Schematic representation of human iPSCs as models for studying cardiomyopathy iPSCs are derived from the skin or blood cells of donors to capture their genetic backgrounds. By introducing reprogramming factors, such as OCT4, SOX2, KLF4, and c-MYC, into a specialized patient’s cells (e.g., fibroblast), the somatic cells were reprogramed to iPSCs. The patient-derived iPSCs can subsequently be differentiated into specialized cells (e.g., cardiomyocytes). To generate isogenic patient-derived iPSC lines, certain genetic alterations can be performed utilizing genome editing tools, such as CRISPR-Cas9. The iPSC-derived cells can be characterized to identify disease features and investigate underlying causes. The iPSC-CMs are donor specific, enabling the establishment of genotype-phenotype connections and providing a tailored drug-screening platform for personalized patient therapy. iPSCs, induced pluripotent stem cells; iPSC-CMs, induced pluripotent stem cell-derived cardiomyocytes.

Figure 5

Potential therapeutic targets of cardiomyopathy TGF-β is a critical profibrotic molecule. ECM remodeling and fibrosis represent crucial pathological features of HF, with the cardiac ECM offering a unique opportunity for therapeutic intervention. Alterations were observed in Clip1, a downstream target of TGF-β, in the context of cardiac ECM remodeling.
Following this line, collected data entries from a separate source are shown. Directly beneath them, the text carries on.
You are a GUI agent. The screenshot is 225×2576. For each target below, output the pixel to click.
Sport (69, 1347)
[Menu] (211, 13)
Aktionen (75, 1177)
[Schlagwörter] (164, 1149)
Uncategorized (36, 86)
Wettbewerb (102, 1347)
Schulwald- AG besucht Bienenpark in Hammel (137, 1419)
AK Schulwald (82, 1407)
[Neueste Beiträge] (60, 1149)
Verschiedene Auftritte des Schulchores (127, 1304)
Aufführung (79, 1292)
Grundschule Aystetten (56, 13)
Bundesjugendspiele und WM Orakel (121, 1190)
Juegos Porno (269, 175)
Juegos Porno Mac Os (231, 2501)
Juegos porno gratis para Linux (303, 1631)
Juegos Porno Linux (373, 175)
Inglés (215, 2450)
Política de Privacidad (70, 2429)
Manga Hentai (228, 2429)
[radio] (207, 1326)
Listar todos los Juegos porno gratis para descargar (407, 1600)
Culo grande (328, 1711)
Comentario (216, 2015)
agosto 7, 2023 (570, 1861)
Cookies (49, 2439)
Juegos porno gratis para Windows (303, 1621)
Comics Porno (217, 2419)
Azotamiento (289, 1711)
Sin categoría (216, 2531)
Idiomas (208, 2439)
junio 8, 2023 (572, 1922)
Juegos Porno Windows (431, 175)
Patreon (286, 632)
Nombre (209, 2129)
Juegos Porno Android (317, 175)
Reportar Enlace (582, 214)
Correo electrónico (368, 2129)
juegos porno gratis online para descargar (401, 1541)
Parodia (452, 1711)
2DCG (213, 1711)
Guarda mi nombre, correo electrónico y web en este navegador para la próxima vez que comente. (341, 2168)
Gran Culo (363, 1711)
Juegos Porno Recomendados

Proteoglycans play a pivotal role in cardiac matrix remodeling and fibrosis and may represent a promising avenue for therapeutic intervention. ADAMTS proteases have been identified as pivotal for versican degradation and ECM-mediated intercellular communication in the heart. In addition, the sarcomeric structure is essential for heart function. HDAC6-mediated deacetylation reduces myofibril stiffness, and microtubule inhibitors may possess cardioprotective properties. Furthermore, metabolic remodeling contributes to HF development under hemodynamic stress. It has been proposed that enhancing PKM1-mediated glucose metabolism, pharmacologically activating PKM2, and the myocardial bioenergetics downstream of Rev-erb may represent potential therapeutic targets for HF treatment. Reproduced from Kessler et al. by permission of the publisher Oxford University Press. Reproduced from Lin et al., Schuldt et al., Li et al., and Tang et al. by permission of the publisher Wolters Kluwer Health.